Here is a faster version of your program. I've changed two things:
Implementation detail: all recursive programs can be re-written as equivalent iterative programs (in this case, using a for
and a while
loop). In most languages, the iterative version is faster as there is no need to maintain a stack.
Algorithm: I am using a greedy algorithm that starts off with the largest-value coins first, and then tries the smaller coins. This is not guaranteed to be optimal, as pointed out in other answers, but runs very fast (linear in the number of coins in the returned solution).

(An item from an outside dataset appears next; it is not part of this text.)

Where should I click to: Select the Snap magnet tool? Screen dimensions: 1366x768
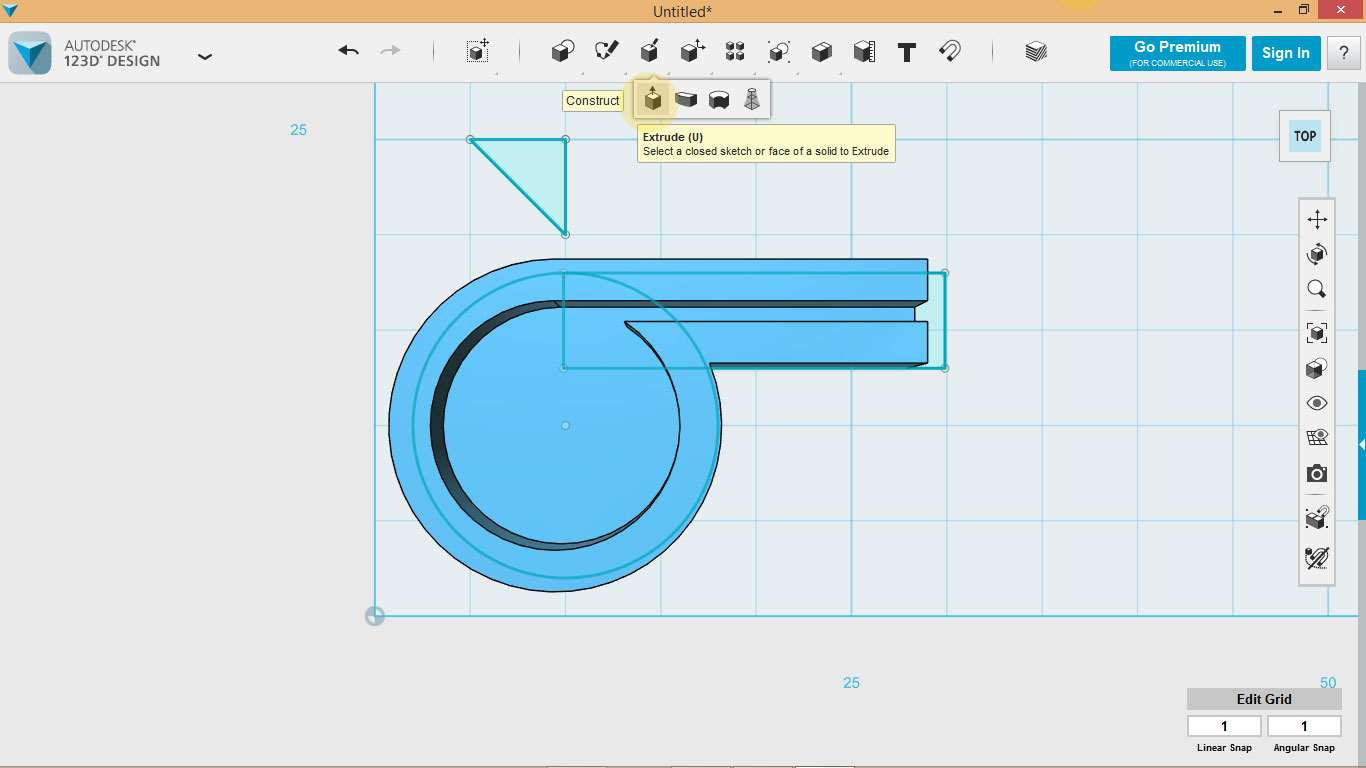950,52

Have a look at this page for an optimal (but slower) dynamic programming solution.
def min_coin_change2(n, d):
current_amount = 0
used_coins = []
for coin_value in sorted(d, reverse=True):
while n - current_amount >= coin_value:
current_amount += coin_value
used_coins.append(coin_value)
excuse = '' if current_amount == n else ', but that is not what you asked for'
return 'I can get to %d using %s%s' % (current_amount, used_coins, excuse)
Let's try it out:
print min_coin_change2(101, [50, 20, 10, 1])

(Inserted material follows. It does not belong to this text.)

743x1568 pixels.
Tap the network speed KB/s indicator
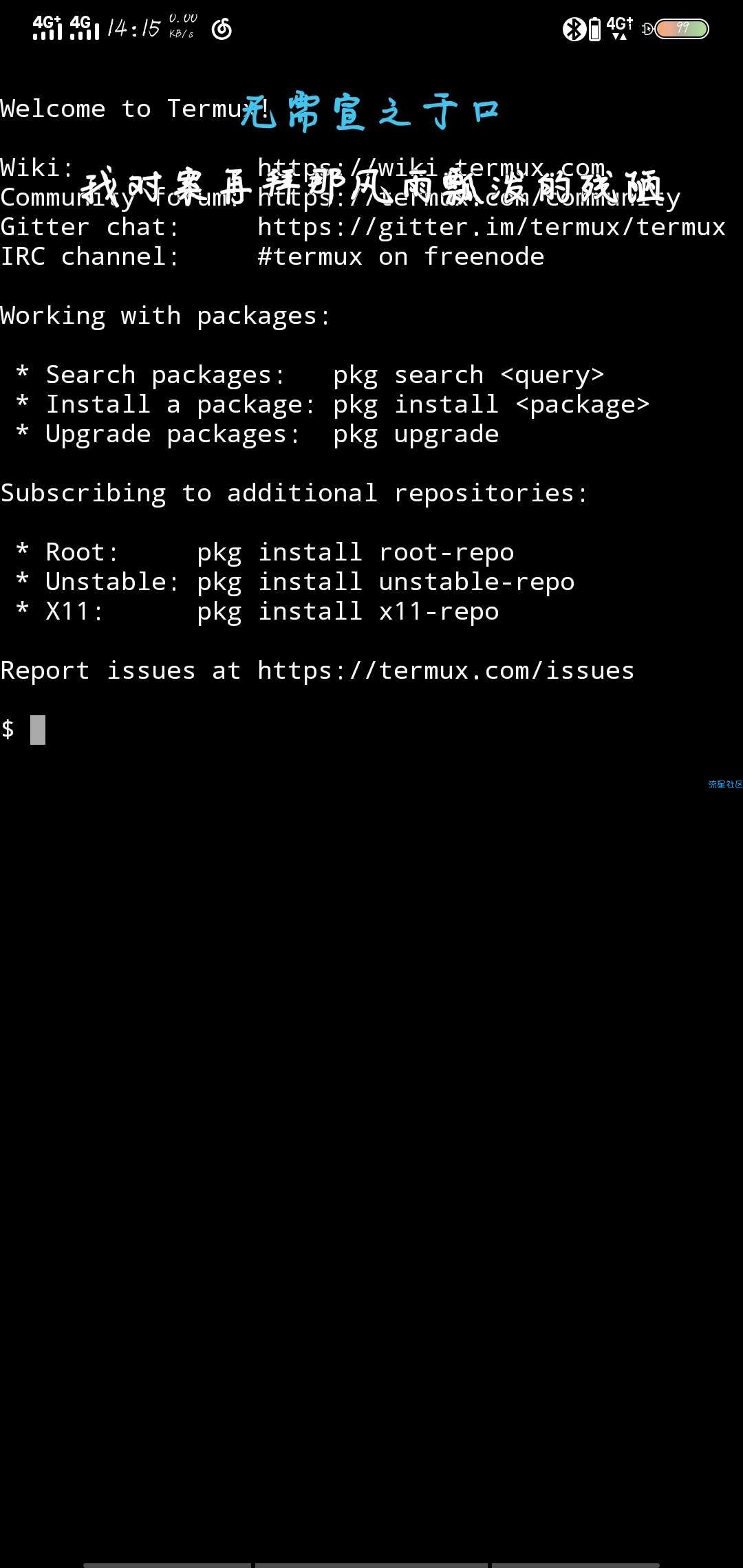point(182,26)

Out[25]: 'I can get to 101 using [50, 50, 1]'
and again, when it is impossible to get the desired amount
print min_coin_change2(101, [50, 20, 10])
Out[26]: 'I can get to 100 using [50, 50], but that is not what you asked for'
and again, when the greedy algorithm finds a sub-optimal solution
print min_coin_change2(180, [100, 90, 20])
Out[2]: 'I can get to 180 using [100, 20, 20, 20, 20]'
but the optimal solution would have been [90, 90]